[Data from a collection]
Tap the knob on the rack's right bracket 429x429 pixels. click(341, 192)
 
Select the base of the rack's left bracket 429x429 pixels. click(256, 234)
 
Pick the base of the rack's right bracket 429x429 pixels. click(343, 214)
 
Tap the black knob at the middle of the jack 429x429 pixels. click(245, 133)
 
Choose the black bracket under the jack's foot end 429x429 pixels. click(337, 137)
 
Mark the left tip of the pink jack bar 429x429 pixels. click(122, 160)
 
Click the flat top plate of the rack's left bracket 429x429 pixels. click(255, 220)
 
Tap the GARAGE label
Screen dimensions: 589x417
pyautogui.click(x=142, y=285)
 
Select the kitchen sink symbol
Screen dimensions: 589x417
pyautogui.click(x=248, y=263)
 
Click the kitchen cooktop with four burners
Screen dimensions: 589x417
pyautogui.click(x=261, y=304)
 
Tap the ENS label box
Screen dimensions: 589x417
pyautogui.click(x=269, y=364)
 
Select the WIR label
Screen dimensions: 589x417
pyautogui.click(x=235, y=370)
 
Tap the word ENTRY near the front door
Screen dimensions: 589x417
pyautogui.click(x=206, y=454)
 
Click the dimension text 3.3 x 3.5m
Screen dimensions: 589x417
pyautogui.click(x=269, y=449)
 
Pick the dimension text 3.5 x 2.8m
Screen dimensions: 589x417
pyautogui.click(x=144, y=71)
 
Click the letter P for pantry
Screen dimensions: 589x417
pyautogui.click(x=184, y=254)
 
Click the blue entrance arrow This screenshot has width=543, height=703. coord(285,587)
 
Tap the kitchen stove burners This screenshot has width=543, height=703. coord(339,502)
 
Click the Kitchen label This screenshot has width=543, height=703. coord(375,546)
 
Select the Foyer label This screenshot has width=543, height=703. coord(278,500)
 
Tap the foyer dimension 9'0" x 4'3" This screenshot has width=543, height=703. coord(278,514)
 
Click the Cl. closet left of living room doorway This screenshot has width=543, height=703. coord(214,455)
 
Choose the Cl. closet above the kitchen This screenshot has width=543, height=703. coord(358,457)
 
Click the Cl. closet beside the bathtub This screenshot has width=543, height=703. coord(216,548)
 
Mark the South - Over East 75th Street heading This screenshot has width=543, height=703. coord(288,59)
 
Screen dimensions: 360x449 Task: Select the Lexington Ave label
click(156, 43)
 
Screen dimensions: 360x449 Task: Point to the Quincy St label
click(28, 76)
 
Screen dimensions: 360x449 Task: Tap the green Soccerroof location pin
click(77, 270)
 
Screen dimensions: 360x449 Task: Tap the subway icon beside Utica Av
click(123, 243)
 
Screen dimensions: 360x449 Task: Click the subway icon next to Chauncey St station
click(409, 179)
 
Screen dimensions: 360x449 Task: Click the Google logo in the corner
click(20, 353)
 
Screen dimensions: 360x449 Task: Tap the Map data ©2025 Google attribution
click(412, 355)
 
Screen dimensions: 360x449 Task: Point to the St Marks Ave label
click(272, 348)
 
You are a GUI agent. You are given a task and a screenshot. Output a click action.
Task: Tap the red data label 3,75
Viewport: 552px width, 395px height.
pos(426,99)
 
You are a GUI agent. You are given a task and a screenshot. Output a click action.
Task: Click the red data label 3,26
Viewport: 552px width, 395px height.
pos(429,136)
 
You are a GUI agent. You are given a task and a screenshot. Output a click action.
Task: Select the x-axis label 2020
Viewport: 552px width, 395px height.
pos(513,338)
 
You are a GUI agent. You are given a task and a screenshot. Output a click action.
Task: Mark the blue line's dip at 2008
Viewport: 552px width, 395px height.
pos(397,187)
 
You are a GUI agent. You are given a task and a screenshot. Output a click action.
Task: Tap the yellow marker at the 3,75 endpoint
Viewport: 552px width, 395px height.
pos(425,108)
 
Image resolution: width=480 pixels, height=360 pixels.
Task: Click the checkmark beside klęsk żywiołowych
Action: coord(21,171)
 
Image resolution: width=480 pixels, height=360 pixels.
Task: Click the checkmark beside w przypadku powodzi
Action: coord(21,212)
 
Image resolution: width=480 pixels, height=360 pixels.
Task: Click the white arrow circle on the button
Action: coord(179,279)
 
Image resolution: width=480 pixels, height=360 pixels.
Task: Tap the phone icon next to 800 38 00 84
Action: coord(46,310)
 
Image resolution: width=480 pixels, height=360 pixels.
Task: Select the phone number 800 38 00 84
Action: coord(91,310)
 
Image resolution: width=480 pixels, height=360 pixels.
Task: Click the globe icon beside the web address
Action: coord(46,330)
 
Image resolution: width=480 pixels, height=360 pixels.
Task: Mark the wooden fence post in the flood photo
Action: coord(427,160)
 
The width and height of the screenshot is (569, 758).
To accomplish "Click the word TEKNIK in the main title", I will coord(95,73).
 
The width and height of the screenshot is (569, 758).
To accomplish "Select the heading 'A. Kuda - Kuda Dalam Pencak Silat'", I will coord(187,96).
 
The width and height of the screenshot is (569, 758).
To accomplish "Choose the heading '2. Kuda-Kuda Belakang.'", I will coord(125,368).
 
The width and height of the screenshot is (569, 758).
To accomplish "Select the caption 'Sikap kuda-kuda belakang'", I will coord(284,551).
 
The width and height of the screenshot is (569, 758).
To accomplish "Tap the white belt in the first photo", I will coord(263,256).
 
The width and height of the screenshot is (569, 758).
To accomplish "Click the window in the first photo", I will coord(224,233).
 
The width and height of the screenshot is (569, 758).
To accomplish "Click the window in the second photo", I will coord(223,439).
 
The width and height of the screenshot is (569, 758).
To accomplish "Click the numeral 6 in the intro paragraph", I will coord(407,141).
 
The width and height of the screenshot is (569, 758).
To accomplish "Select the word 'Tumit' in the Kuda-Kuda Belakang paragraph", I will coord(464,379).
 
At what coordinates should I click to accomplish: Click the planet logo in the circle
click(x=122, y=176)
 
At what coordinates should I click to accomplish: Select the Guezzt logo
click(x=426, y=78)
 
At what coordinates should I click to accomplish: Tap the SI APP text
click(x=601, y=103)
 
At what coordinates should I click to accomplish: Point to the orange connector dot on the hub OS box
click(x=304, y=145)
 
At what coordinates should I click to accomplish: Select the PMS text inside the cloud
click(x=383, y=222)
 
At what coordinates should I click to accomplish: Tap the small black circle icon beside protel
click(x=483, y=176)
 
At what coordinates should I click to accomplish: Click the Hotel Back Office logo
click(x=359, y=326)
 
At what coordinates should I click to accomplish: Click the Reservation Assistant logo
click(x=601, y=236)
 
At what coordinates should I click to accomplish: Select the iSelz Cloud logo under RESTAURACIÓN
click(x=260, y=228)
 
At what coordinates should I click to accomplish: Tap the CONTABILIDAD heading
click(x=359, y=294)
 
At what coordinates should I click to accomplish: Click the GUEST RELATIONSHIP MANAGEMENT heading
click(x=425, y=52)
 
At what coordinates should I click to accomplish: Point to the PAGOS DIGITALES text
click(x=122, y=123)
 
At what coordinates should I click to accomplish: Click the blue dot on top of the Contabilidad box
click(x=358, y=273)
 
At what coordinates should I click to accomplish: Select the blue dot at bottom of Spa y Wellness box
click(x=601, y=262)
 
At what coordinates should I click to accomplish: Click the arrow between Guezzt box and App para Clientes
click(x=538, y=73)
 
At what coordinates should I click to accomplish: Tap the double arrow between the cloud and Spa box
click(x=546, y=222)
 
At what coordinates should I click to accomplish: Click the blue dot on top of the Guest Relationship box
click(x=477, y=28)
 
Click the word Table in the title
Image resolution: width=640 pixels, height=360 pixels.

-- What is asked --
Show each line of the data above that contains the word "title", copying the lines in full.

-- Worked answer --
To accomplish "Click the word TEKNIK in the main title", I will coord(95,73).
Click the word Table in the title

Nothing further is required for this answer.